Your objective:
Please carry forward the passage on epigenetic information in egg cells and embryos, picking up after its last sentence, which ends "risk of disease in later life."

Reading text:
[Start of Attachment]
Our research aims to understand fundamental processes in oocytes (egg cells) by which epigenetic information is set up, and how epigenetic information is then passed on and modified in the embryo. Epigenetic information comprises the chemical tags on the DNA or the chromosomes that help demarcate active and inactive genes. In general, epigenetic information present in oocytes is erased in the early embryo to enable the embryonic gene expression programme to be properly executed, as well as to prevent transmission of epigenetic abnormalities between parents and offspring, which could be acquired as a result of environmental factors or diet. Despite the general reprogramming of epigenetic informaion, some needs to be transmitted from the egg and faithfully maintained for proper development of the fetus; this occurs at a class of genes called imprinted genes. Recent work has shown that there is an unexpected diversity of imprinted genes specified by different types of epigenetic information present in eggs: those controlled by chemical tags directly on the DNA (methylation); or those controlled by modifications on chromosome proteins (histones). We are only beginning to understand the extent and significance for normal development of these newly identified forms of imprinting. Moreover, it is still not fully understood the extent to which epigenetic information is destabilised by environmental factors or by processes associated with assisted reproduction technologies (ART). Therefore, it is imperative that further developments in ART methods that seek to improve fertility treatments are evaluated for epigenetic safety, because epigenetic errors in early development can have long-term impacts on offspring health and modify an individual's risk of disease in later life.
[End of Attachment]
Exercise data:
[Start of Attachment]
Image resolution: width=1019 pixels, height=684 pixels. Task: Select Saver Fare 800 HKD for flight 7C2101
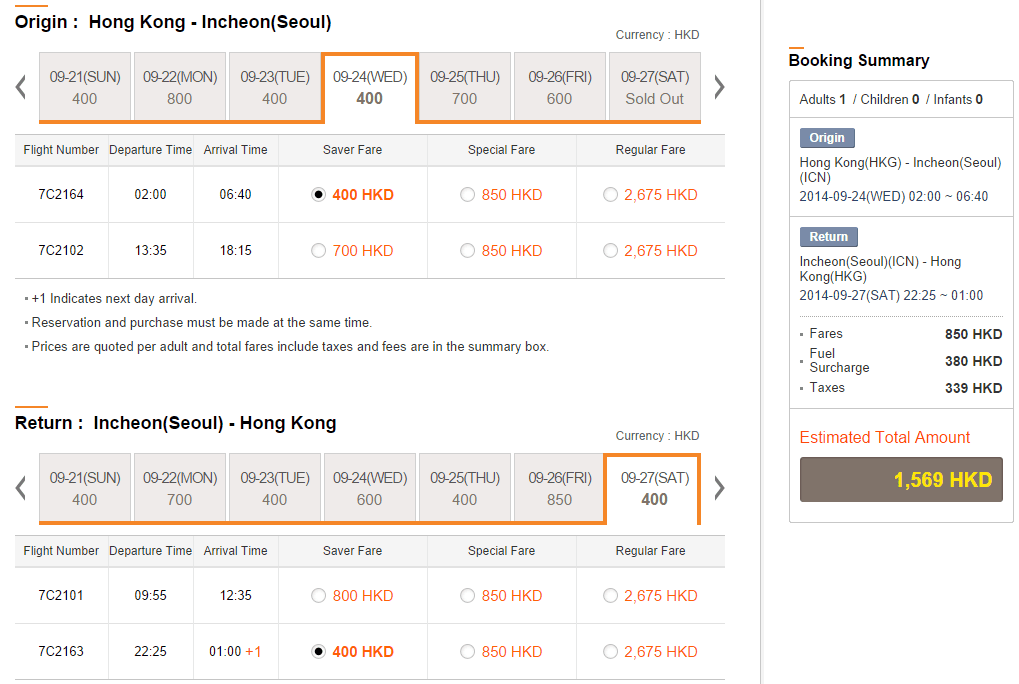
[End of Attachment]
Task answer:
Much of our research will be done in a model organism, the mouse, in which these processes are most easy to investigate and because the processes are generally conserved with human. We shall also investigate the extent of epigenetic variation in human eggs and early embryos, where we believe that DNA methylation variation could be a robust molecular marker of gene expression anomalies in the ovary, and could influence the potential of the embryo for normal development.

Therefore, we expect to have impact in knowledge of the basic molecular mechanisms that govern how genes are controlled in the egg, and in the mechanisms that determine how epigenetic information is retained in the embryo to ensure correct imprinting. These advances will have wide-ranging impact in the academic community interested in mammalian developmental epigenetics and transgenerational inheritance. And they could have impact on our understanding of possible epigenetic contributions to chronic disease for which genetic causes remain ill-defined.

Our investigation of the extent and consequences of epigenetic variation in human eggs and embryos will have impact for clinicians working in reproductive medicine and for patients seeking fertility treatments, or undergoing fertility preservation.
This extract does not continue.